Watch scenes from Sacramento County's biggest road construction project
Lane Montgomery drives Hazel Avenue to work every day, and that makes him a charter member of the county's longest-running, construction-caused traffic jam.
For two years, he's tolerated commute delays as crews dug nearly mile-long trenches along the Hazel corridor, shifting traffic back and forth, often winnowing to one lane in each direction.
Now, though, he's just mad, and here's why. He saw crews last week ripping out some of the asphalt they had just poured for the new street.
How does this make sense, he wondered. Did they screw up?
He wasn't the only one who noticed. Marvin Blair, a collection attendant at the Goodwill outlet on Hazel, has been watching the project out his window and noticed it too.
"I couldn’t figure that out," he said. "They paved and took it out and now they are digging trenches. I cant figure that out."
Sacramento County's Hazel project manager Steve White said that wasn't the result of a mistake. The contractor on the project is preparing to put in the center median, he said. But before doing that, crews put down a first layer of asphalt a few weeks ago.
When doing that, they decided it would be easier to lay the asphalt down across the entire width, rather than leave an opening in the middle. That meant digging out the center strip of the new asphalt last week. The contractor also ripped up a section to put down about two blocks of new storm drain.
"It is the contractor's choice," White said. "It allowed them to stage the work more efficiently."
The contractor essentially just has to have the project done on budget. The move may not look logical, he said, but temporarily "paving the medians gave them the flexibility to flop traffic back and forth as they work."
The actual top road surface or top layer - to be made of rubberized asphalt for longer life - will be put down in May when weather allows, White said.
When will the project finally be done? It's a complicated question.
The Hazel project is massive - a 20-year, $20 million complete redo of one of the region's oldest and busiest commute corridors. Hazel is one of the few that crosses the American River, allowing people to get from Citrus Heights, Orangevale, Fair Oaks and other suburban communities to Highway 50.

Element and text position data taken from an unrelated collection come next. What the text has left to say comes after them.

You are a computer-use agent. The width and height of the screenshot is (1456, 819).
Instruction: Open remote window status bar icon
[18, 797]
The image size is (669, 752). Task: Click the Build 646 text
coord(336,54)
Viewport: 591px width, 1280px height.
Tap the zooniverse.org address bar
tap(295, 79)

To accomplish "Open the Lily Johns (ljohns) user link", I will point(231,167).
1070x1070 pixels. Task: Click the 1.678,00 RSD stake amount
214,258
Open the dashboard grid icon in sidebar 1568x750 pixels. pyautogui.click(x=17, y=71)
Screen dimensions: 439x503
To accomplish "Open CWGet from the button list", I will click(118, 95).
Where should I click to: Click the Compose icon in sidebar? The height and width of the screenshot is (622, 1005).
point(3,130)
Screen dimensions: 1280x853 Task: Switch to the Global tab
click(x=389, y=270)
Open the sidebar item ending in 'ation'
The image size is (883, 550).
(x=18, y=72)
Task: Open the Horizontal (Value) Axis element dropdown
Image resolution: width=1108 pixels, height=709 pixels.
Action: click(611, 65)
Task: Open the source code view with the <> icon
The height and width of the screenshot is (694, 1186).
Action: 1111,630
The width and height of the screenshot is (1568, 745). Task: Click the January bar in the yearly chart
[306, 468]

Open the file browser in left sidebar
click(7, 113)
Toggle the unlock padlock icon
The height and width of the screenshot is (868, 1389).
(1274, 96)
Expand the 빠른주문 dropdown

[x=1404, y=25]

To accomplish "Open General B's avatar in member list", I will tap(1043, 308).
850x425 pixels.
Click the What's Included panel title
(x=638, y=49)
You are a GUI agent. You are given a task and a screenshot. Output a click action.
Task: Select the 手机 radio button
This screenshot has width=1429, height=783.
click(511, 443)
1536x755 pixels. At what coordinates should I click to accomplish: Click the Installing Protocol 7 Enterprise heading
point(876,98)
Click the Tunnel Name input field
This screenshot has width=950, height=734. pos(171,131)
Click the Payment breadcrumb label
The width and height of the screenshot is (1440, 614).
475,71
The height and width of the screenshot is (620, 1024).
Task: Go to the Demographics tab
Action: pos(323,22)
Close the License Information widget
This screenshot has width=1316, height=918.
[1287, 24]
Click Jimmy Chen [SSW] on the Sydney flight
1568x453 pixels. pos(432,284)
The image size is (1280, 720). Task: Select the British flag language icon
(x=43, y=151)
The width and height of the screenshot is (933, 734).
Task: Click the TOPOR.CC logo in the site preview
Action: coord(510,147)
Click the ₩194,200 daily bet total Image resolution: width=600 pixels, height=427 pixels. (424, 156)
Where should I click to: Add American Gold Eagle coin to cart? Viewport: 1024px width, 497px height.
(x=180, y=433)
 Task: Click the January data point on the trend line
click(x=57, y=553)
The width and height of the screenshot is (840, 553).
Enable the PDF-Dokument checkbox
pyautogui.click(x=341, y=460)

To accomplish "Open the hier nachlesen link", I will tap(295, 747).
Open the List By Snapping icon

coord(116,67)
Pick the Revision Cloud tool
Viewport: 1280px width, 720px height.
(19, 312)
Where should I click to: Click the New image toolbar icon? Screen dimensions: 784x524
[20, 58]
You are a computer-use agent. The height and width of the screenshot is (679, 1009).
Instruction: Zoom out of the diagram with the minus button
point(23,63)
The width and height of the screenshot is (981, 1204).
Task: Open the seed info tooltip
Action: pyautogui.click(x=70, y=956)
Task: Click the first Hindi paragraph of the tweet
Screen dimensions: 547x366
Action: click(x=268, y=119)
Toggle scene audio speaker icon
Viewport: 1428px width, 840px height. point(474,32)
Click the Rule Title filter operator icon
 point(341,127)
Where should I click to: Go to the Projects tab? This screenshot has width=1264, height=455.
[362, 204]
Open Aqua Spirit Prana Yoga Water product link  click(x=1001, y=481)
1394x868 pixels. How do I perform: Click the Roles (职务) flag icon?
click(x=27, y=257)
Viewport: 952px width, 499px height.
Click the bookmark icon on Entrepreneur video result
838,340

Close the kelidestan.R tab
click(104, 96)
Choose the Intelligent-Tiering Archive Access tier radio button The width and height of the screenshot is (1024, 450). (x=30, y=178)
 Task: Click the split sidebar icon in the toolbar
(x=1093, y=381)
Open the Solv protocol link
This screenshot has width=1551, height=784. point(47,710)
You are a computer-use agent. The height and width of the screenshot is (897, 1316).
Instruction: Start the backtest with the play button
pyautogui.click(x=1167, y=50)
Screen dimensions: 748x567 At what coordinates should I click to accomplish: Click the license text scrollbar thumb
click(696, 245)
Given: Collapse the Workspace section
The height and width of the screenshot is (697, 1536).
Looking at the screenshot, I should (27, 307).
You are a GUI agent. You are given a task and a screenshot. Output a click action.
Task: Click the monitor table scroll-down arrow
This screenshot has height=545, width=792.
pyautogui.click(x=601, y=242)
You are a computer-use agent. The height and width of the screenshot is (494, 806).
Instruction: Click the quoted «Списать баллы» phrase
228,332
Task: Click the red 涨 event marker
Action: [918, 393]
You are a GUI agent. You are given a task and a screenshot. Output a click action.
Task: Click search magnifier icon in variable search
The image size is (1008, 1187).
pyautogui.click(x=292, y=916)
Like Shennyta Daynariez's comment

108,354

When finished, Hazel will be a modern thoroughfare from the Sacramento-Placer county line to Highway 50 , often six lanes wide, with unsightly power poles gone. It will have pedestrian and bike paths, landscaped medians and pull-out areas to remove buses from traffic.
The first of three phases, from Highway 50 over the American River bridge, was done a decade ago.
This portion of the widening, called Phase Two, runs from the top of the hill above the American River bridge up to Sunset Avenue. Work began in January 2016 and is now expected to be finished by June, later than initially thought.
There is no construction date set yet for the third phase, north of Sunset to Madison Avenue, because the county hasn't come up with the money. County officials say they hope to break ground in 2020. County officials have put in an application for state Senate Bill 1 funds from last year's controversial gas tax hike.
That makes this one of the longest-running road widening projects in county history. White, the project manager, said he gets complaints from people about how long the project is taking, but he's noticed that people are seeing a light at the end of the tunnel.
"People are going to like what they see and enjoy the finished product," White said.
We called Lane Montgomery to tell him June is the new finish date for this phase. He said he'll believe it when he sees it.